EXERCISE DIRECTIONS: Your answer is the line containing "Select the Text tool marked with letter A" plus every line after it through the end of the records, printed exactly and free of pictures.

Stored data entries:
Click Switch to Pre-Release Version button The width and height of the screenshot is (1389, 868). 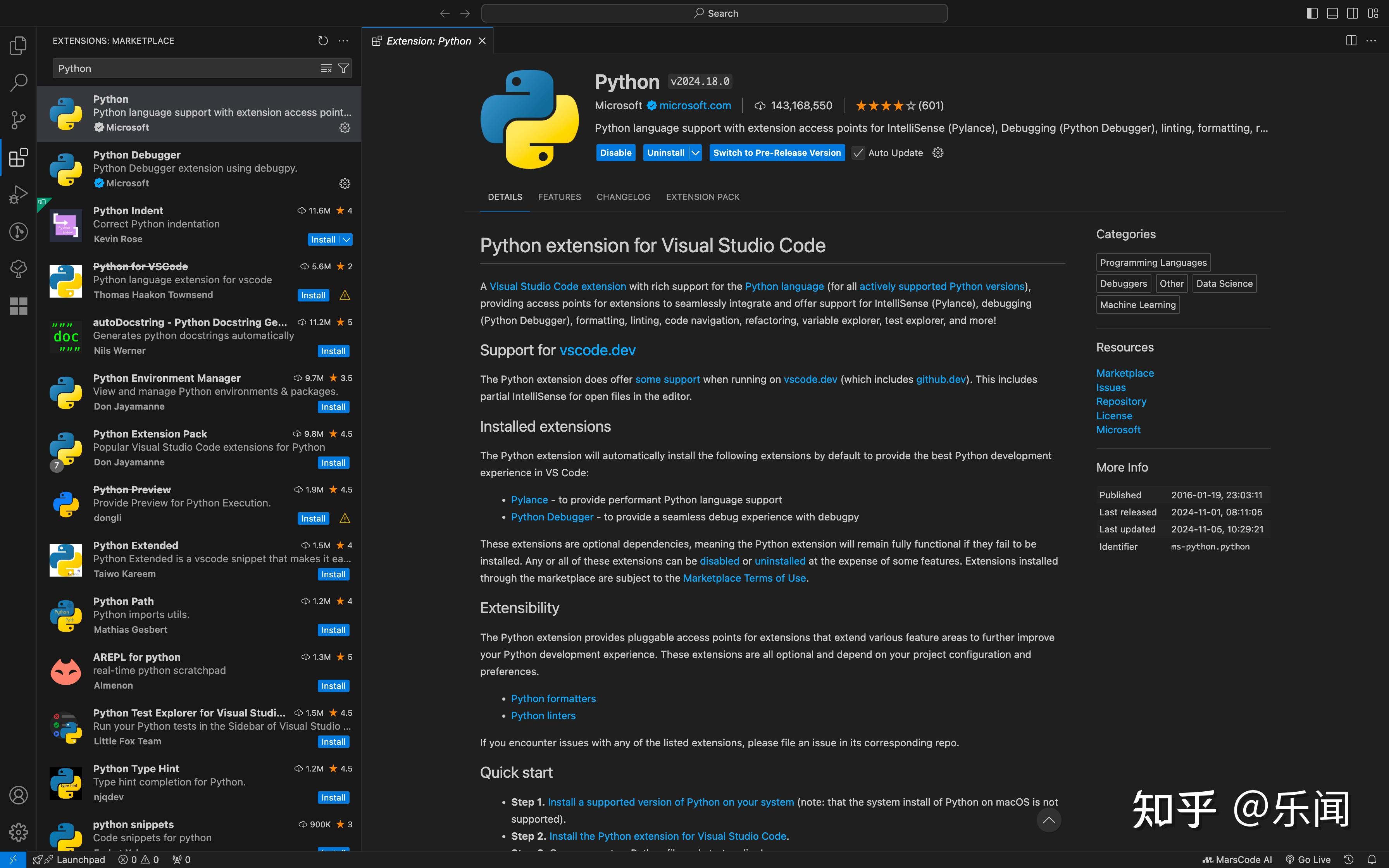[777, 153]
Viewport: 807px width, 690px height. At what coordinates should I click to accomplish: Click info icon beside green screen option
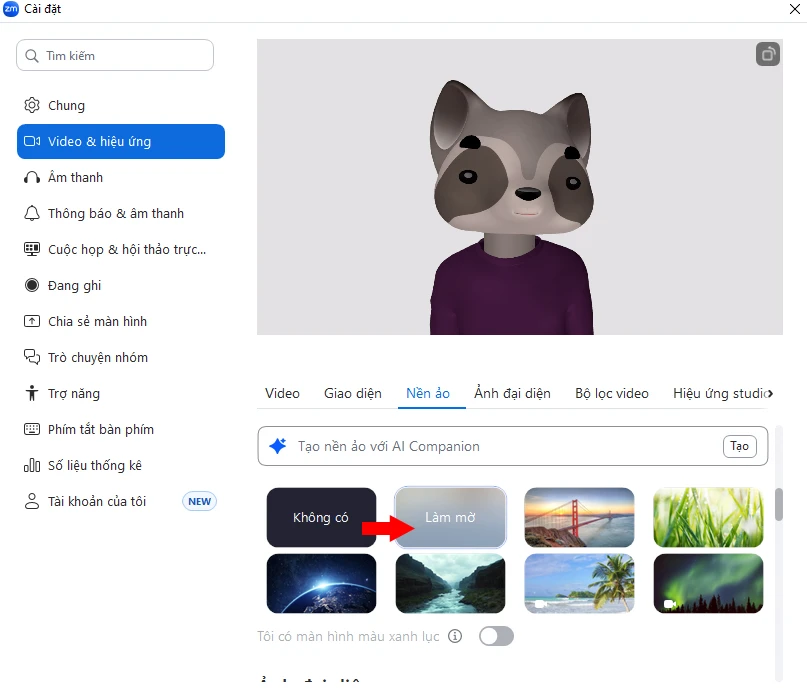[x=455, y=636]
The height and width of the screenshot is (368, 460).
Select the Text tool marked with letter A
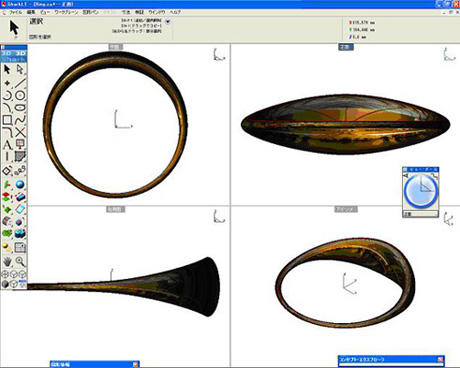(7, 145)
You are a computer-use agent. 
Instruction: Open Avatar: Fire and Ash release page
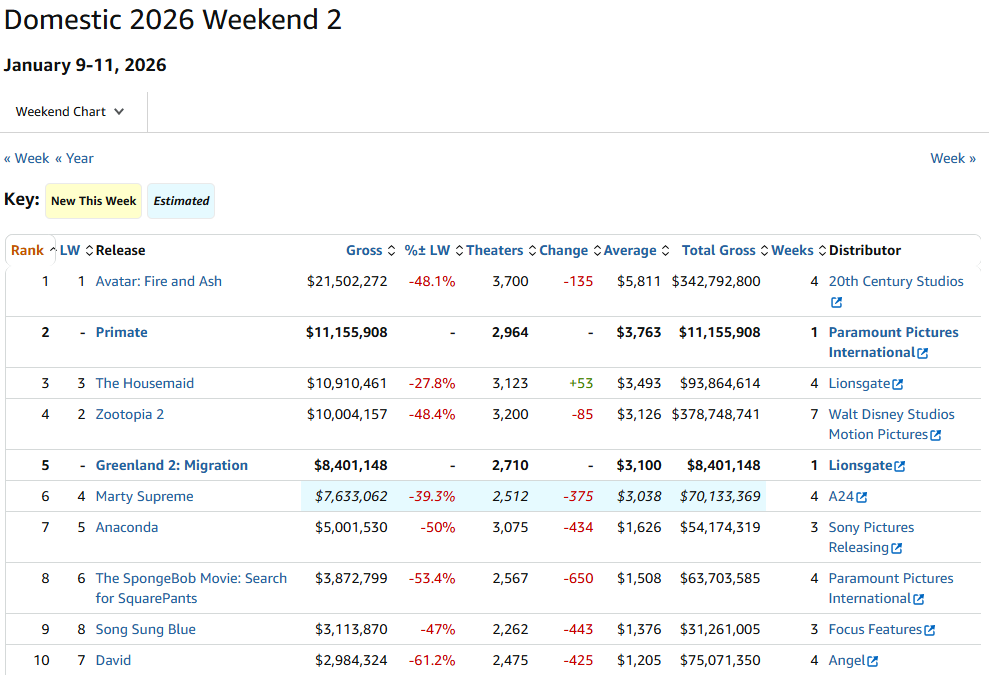[x=158, y=281]
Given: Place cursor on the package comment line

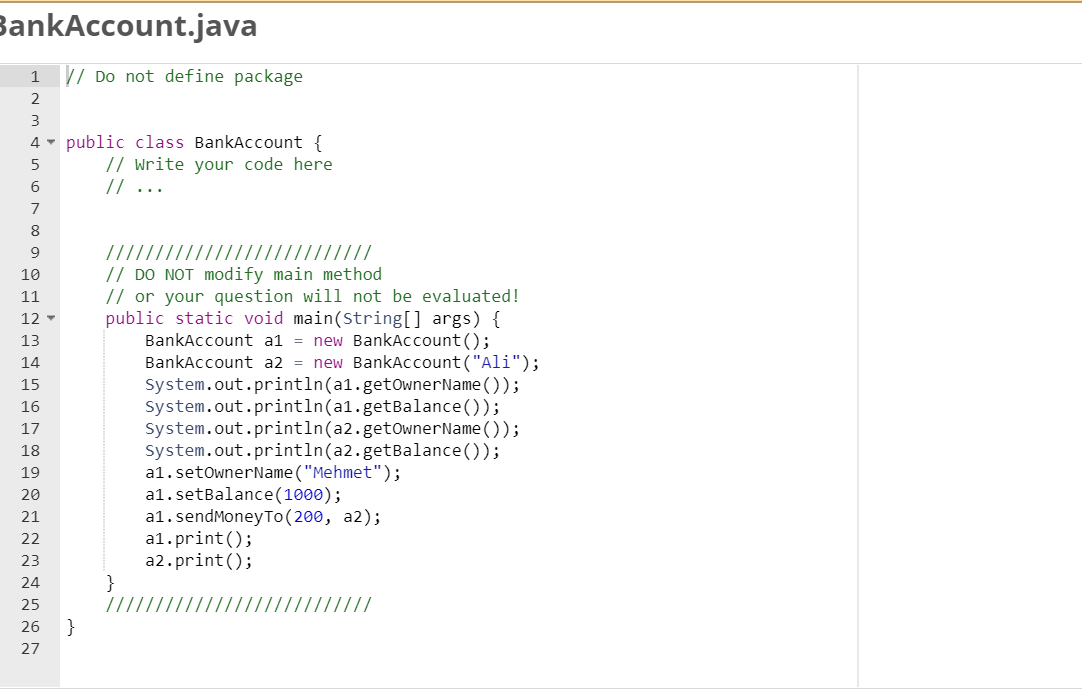Looking at the screenshot, I should [185, 76].
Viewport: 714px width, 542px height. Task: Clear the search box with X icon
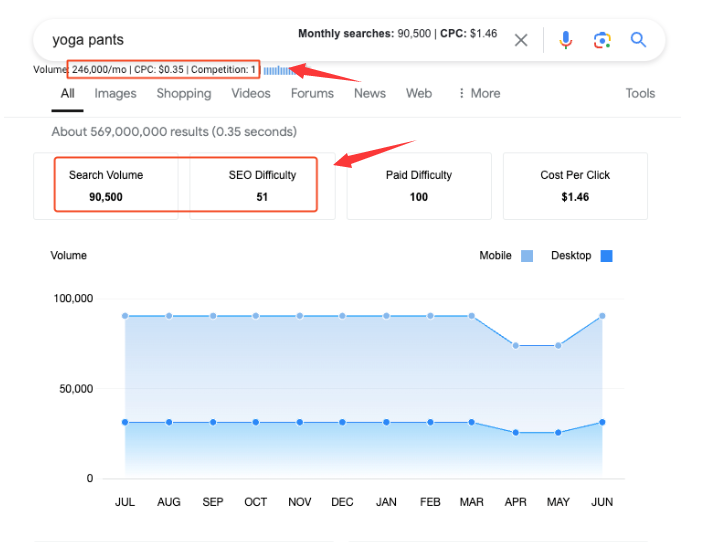click(521, 40)
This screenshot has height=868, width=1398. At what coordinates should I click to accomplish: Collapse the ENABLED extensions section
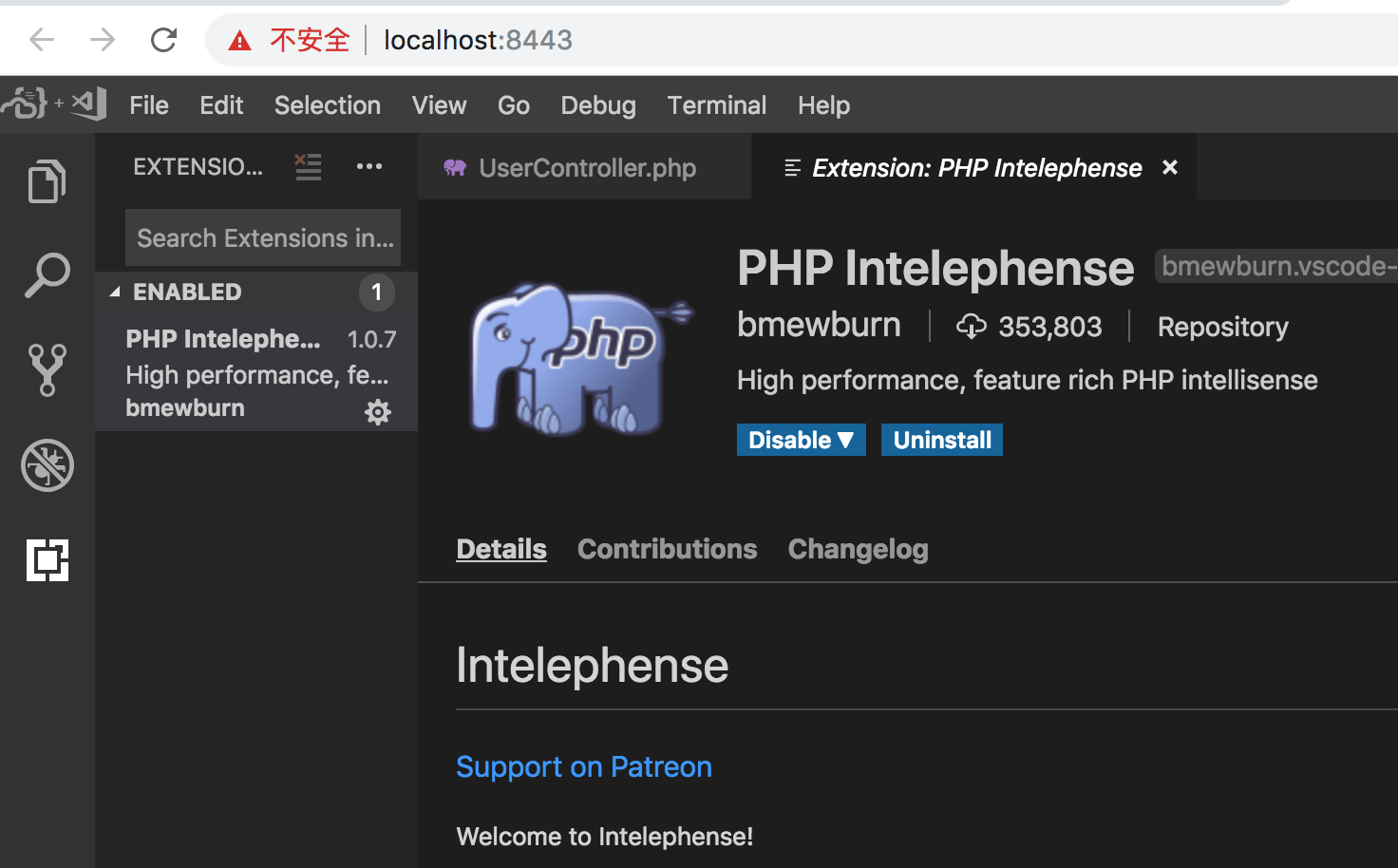coord(116,292)
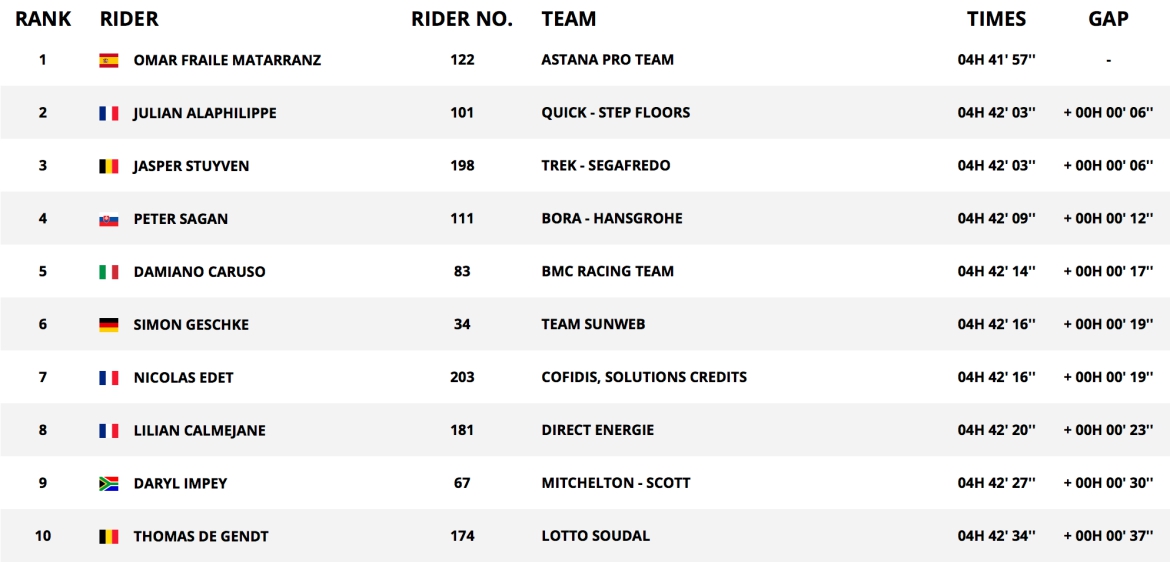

ANSWER:
Select the Text tool marked with letter A
(7, 145)
You are a computer-use agent. 
Instruction: Open Avatar: Fire and Ash release page
[x=158, y=281]
Given: Place cursor on the package comment line

Looking at the screenshot, I should [185, 76].
Viewport: 714px width, 542px height. Task: Clear the search box with X icon
click(521, 40)
This screenshot has height=868, width=1398. At what coordinates should I click to accomplish: Collapse the ENABLED extensions section
coord(116,292)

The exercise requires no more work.